In the interview, Davis clarifies that her Alamo-like stand in the Texas Legislature last June was not principally to defend women's access to abortion, but to stress that women be respected, even as their rights be limited:
Davis, a Fort Worth senator and the likely Democratic nominee for governor, told The Dallas Morning News' editorial board that less than one-half of 1 percent of Texas abortions occur after 20 weeks of pregnancy. Most of those were in cases where fetal abnormalities were evident or there were grave risks to the health of the woman.
"I would line up with most people in Texas who would prefer that that's not something that happens outside of those two arenas," Davis said.
But the Democrat said the state's new abortion law didn't give priority to women in those circumstances. The law allows for exceptions for fetal abnormalities and a threat to the woman's life, but Davis said those didn't go far enough.
"My concern, even in the way the 20-week ban was written in this particular bill, was that it didn't give enough deference between a woman and her doctor making this difficult decision, and instead tried to legislatively define what it was," Davis said.
Well, yes, that granular sort of defining tends to happen when legislatures get involved in uterine affairs.
Davis said she could have supported a bill that contained only a 20-week ban, but the law's restrictions on clinics and doctors have greatly curtailed access to the procedure in parts of Texas.
"It was the least objectionable," she said. "I would have and could have voted to allow that to go through, if I felt like we had tightly defined the ability for a woman and a doctor to be making this decision together and not have the Legislature get too deep in the weeds of how we would describe when that was appropriate."
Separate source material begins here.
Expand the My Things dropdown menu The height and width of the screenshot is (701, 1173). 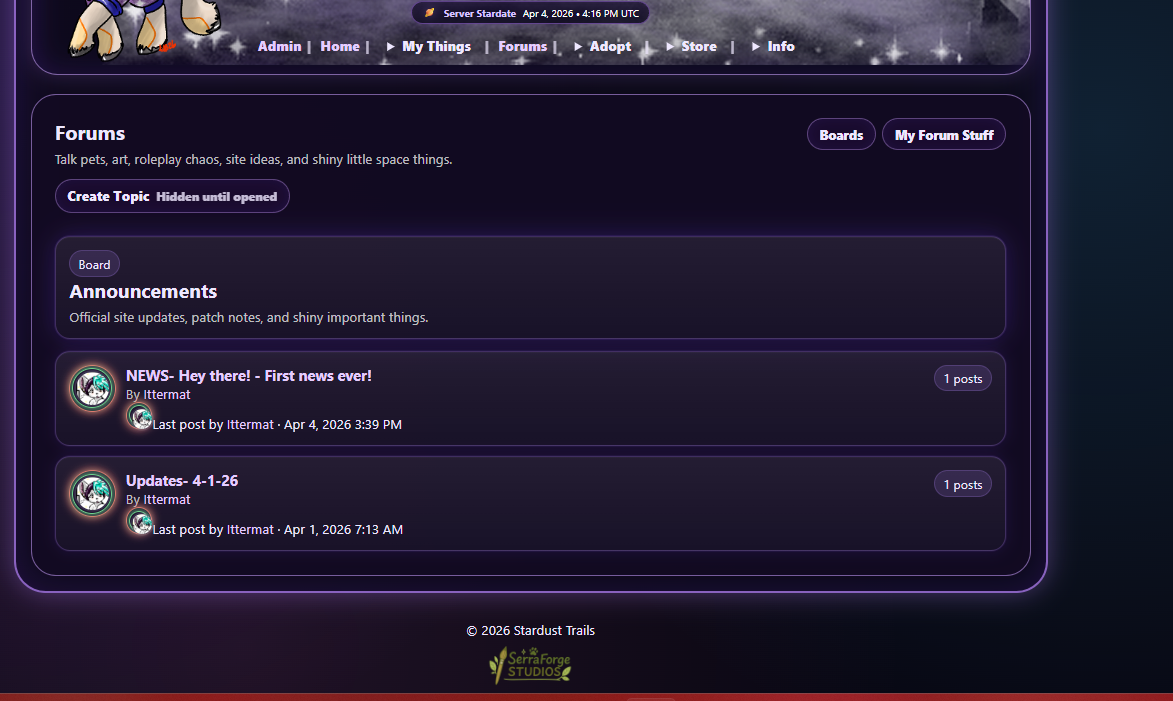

Under "red herrings" in the dictionary, see this. See if you can follow the logic: Only a handful of abortions occur after 20 weeks, most of them tied to tests for fetal abnormalities that can only be performed after 20 weeks. And that's precisely why they need to be banned. Wait, what?
In fact, the new craze for 20-week bans is based on largely phony science and the privileging of an irrational emotional argument. Davis, in her capacity as a national leader on this issue, had a golden opportunity to call the ban exactly what it is: bullshit, a trivial waste of legislators' time and taxpayer money to do nothing more than brand abortion as a nasty business.
Davis chose another path.
Look, it's perfectly acceptable for a candidate for statewide office to, in Davis' words, "line up with most people in Texas," to favor mealy-mouthed restrictions on abortion as "the least objectionable" options in a state full of objectionable opinions. But this is not the progressivism that vaulted Davis into the national pantheon. This is not the progressivism that motivates awful political foes to label her an "abortion Barbie."
This, in fact, is not progressivism at all. It is a safe vote for the status quo with a "D" next to it. That anyone could consider this revolutionary is merely a testament to how fucked up Texas really is nowadays.